Nejra Latić Hulusić is a film and TV director from Sarajevo. Born in Sarajevo, she graduated from the directing department of Academy of Performing Arts in Sarajevo. As a director and a producer Nejra was awarded a “Balkan Discoveries Award 2011” for her documentary Undercovered, codirected with Sabrina Begović Ćorić (SFF, ZagrebDox, Cottbus FF). In 2011, she directed a documentary film, Her Cinema Love which has been screened on the most important documentary film festivals such as Hotdocs, Visions du Reel, Dok Leipzig, Dokufest and ZagrebDox. In 2018. Nejra won HBO best pitching Award at ZagrebDoxPro. In 2020. her documentary film, Ćafir won the BHFF Jury Award for best documentary and the audience award for best picture.
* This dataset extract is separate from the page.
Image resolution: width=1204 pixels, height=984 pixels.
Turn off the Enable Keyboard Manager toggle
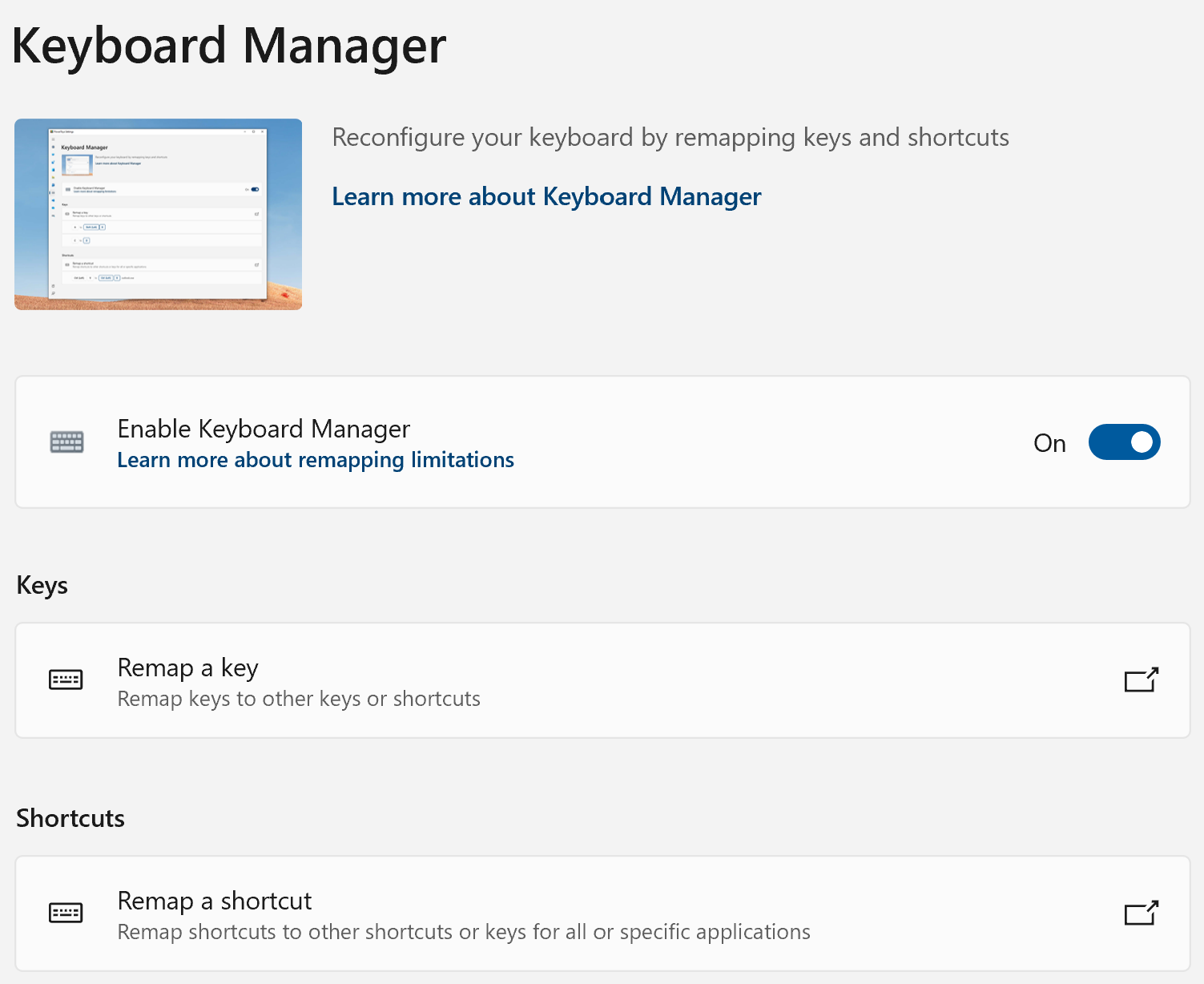click(1124, 442)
As a director, Nejra Latić Hulusić is known for films like Svjedok (2008), Her Cinema Love (2011), In To The Blue (2014), Undercovered (2017) and Ćafir (2020). She is currently employed as a television director doing broadcasts and TV documentaries for BHRT (From Darkness To Eternal Light, Čovjek Je Čovjeku Vučko, Memories About Memories And A Road To Rememberance). Her latest directing project is BH’s first fiction web series for youth, The Mocers (Pdrugljivci). Beside her directing works, she writes weekly columns for “Lola”, the magazine from Banja Luka and the Al Jazeera Balkans Blog.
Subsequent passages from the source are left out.